Più nulla a che vedere con il modo nel quale le redazioni sono (e sono state per decenni) organizzate: esteri, interni, cantone, pagine locali, economia, sport, cultura, eccetera. La riorganizzazione richiederà ai giornalisti, fotografi e quadri di Gannett un grande cambiamento di mentalità, e ci sarà naturalmente molta resistenza.
L'iniziativa tende a dare la priorità all'informazione locale sulla nazionale; a creare piattaforme informative multimediali (giornale, internet, telefonino, ecc) che funzionano 24 ore al giorno, 7 giorni su 7; e pubblicare più materiale prodotto dai lettori stessi, coinvolgendoli anche nelle inchieste. Un esempio di quest'ultimo punto: otto mesi fa i lettori del "News-Press" di Fort Myers, in Florida (quotidiano da 100'000 copie) iniziarono a chiamare il giornale lamentandosi che i costi imputati per collegare le nuove case all'acqua e alle fognature nella cittadina di Cape Coral erano eccessivi - fino a 28'000 dollari. Invece di limitarsi ad inviare un reporter, il "News Press" ha anche chiesto ai lettori di aiutarlo a capire cosa stesse succedendo, e i lettori hanno risposto organizzando le loro ricerche: degli ingegneri in pensione hanno analizzato i piani, dei fiduciari hanno letto i bilanci, altri hanno trovato documenti, e alla fine l'amministrazione comunale ha dovuto ridurre le tasse d'allacciamento e un impiegato comunale corrotto ha dovuto dimettersi.

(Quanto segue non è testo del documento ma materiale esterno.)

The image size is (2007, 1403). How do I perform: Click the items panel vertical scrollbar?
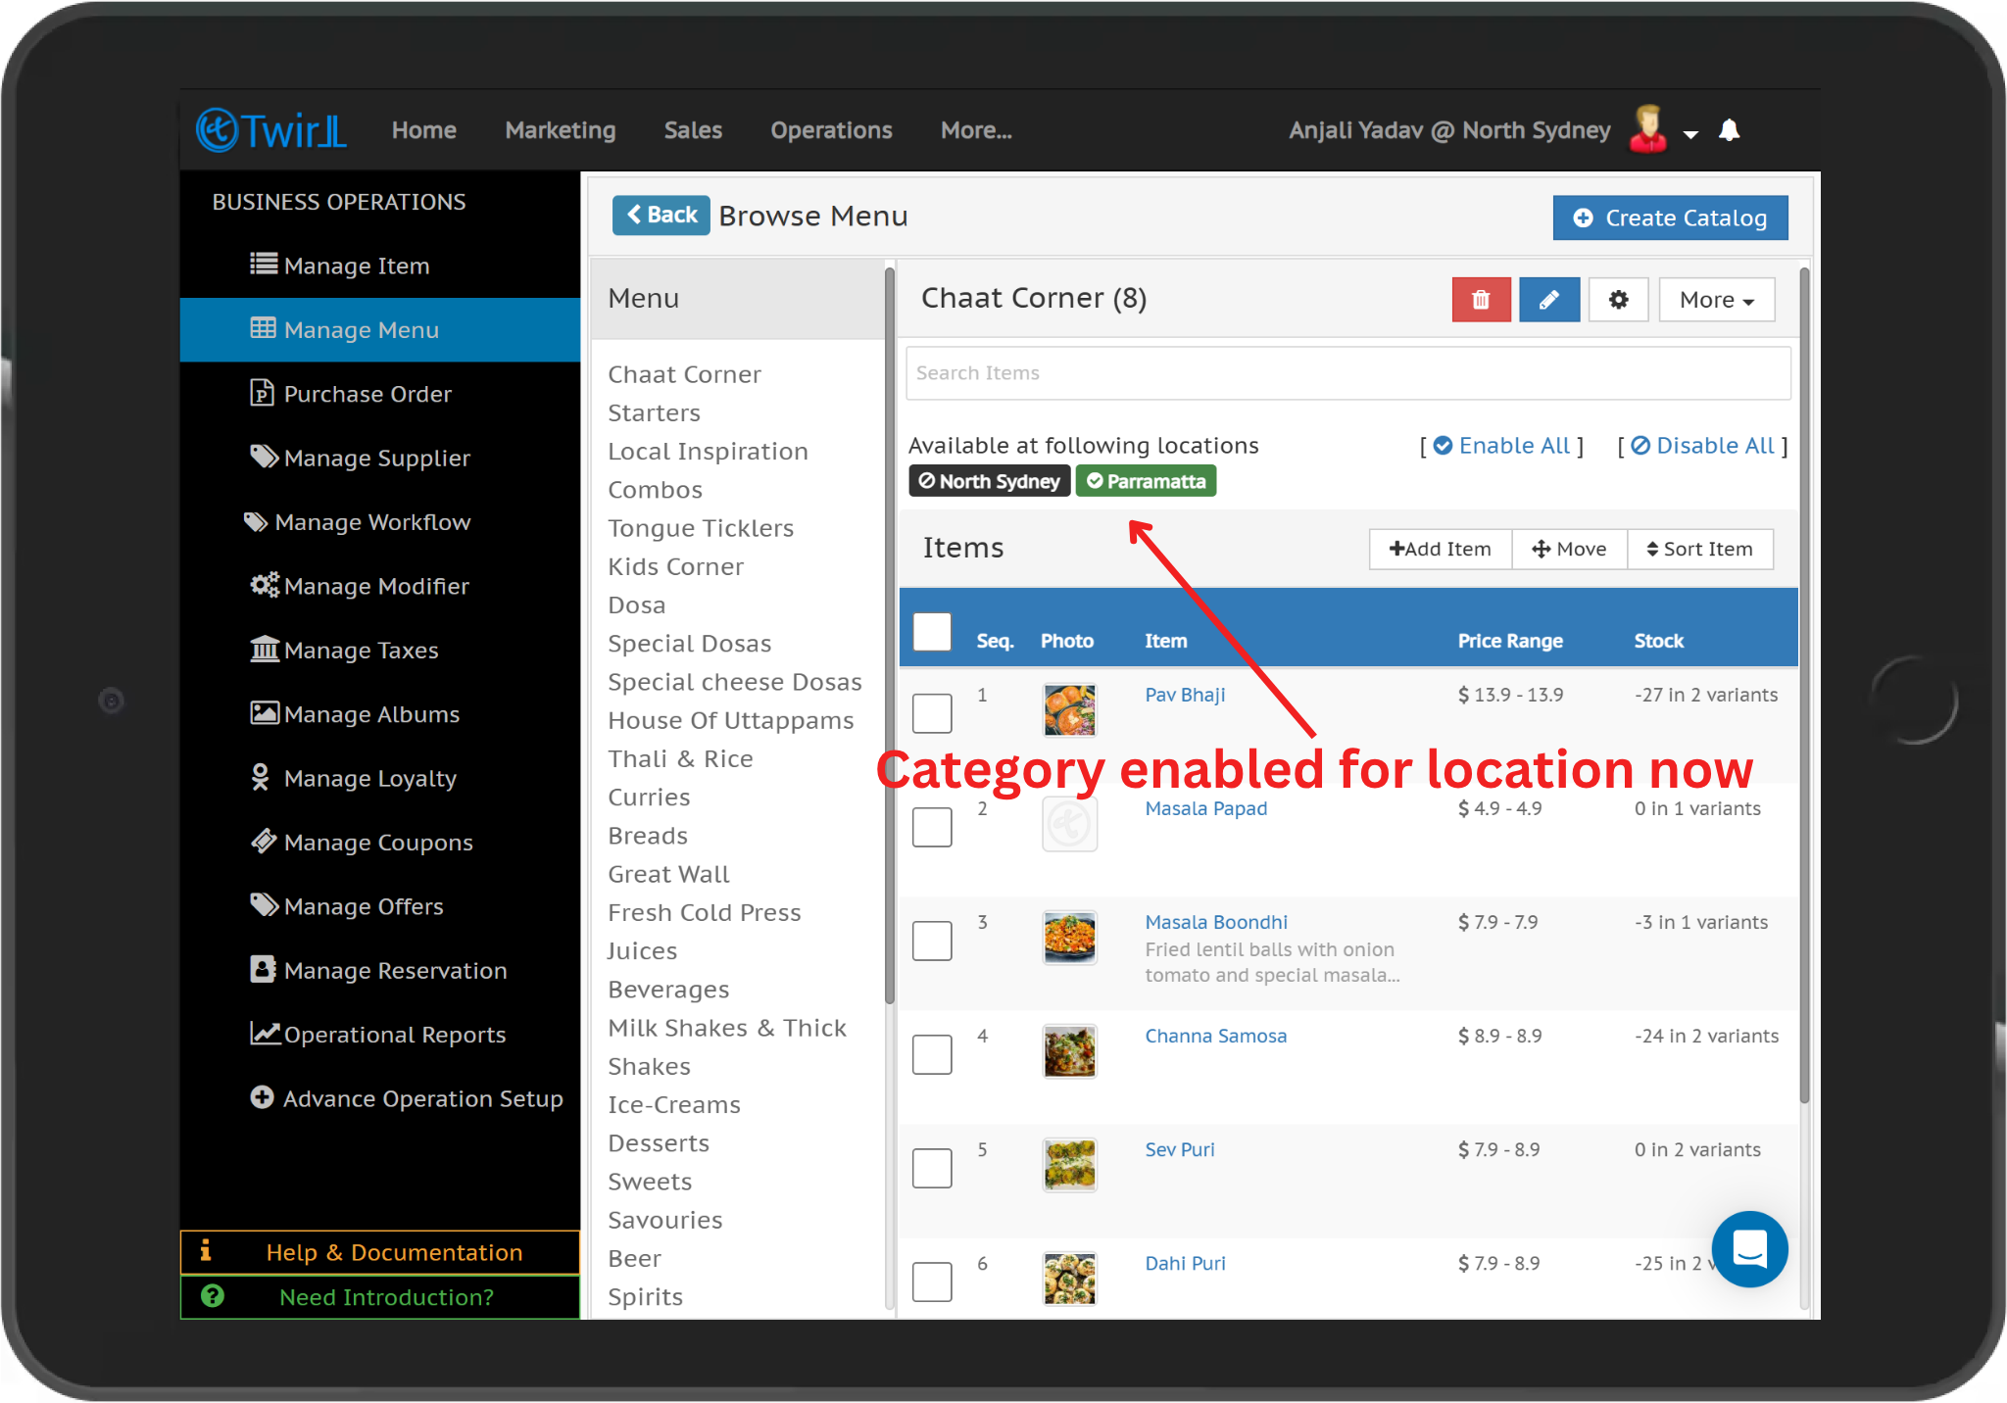point(1804,686)
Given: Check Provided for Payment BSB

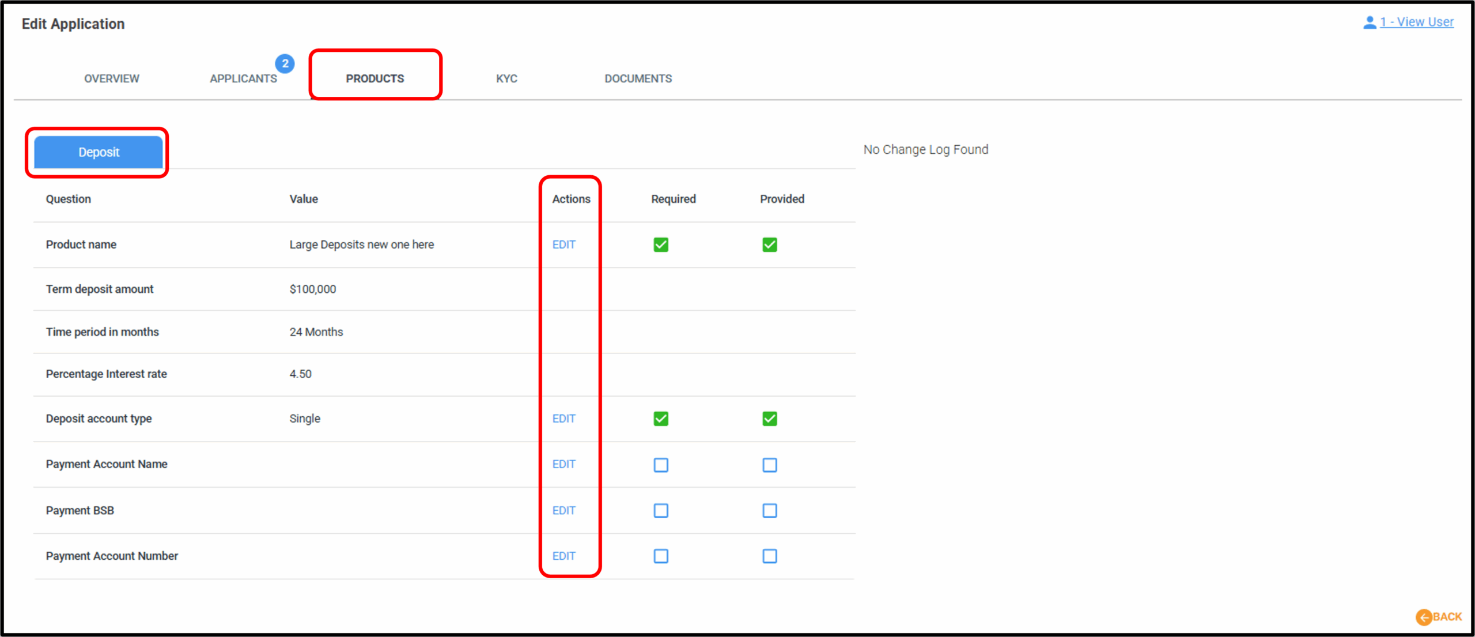Looking at the screenshot, I should (x=770, y=511).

Certo, Gannett non sta trasformando le sue redazioni solo per produrre miglior giornalismo: vuole anche diventare più attrattivo per gli inserzionisti, e comprimere i costi di produzione dei quotidiani. Ma perlomeno l'editore americano ha capito che se è vero che i giornali hanno ancora un lungo futuro davanti a loro, devono però cambiare per poter mantenere un ruolo importante nel nuovo ecosistema informativo, e non bastano aggiustamenti cosmetici. Un giornalista del gruppo ha detto: "i giornali del futuro avranno bisogno di più programmatori informatici che non di correttori di bozze, e dobbiamo capire come operare questa transizione" (l'editrice del britannico "Guardian" qualche mese fa ha detto la stessa cosa durante una conferenza). Una frase che non piacerà a molti giornalisti, ma che dà un'idea della dimensione della sfida: creare un nuovo modello attorno ai punti di forza di un giornale, che sono la metodologia per cercare, verificare, trattare e distribuire l'informazione, e una comunità di lettori. La metodologia dovrà diventare molto più sofisticata e variegata (gestione di banche dati, Internet, ecc). E i legami con i lettori dovranno essere rafforzati e resi bi-direzionali.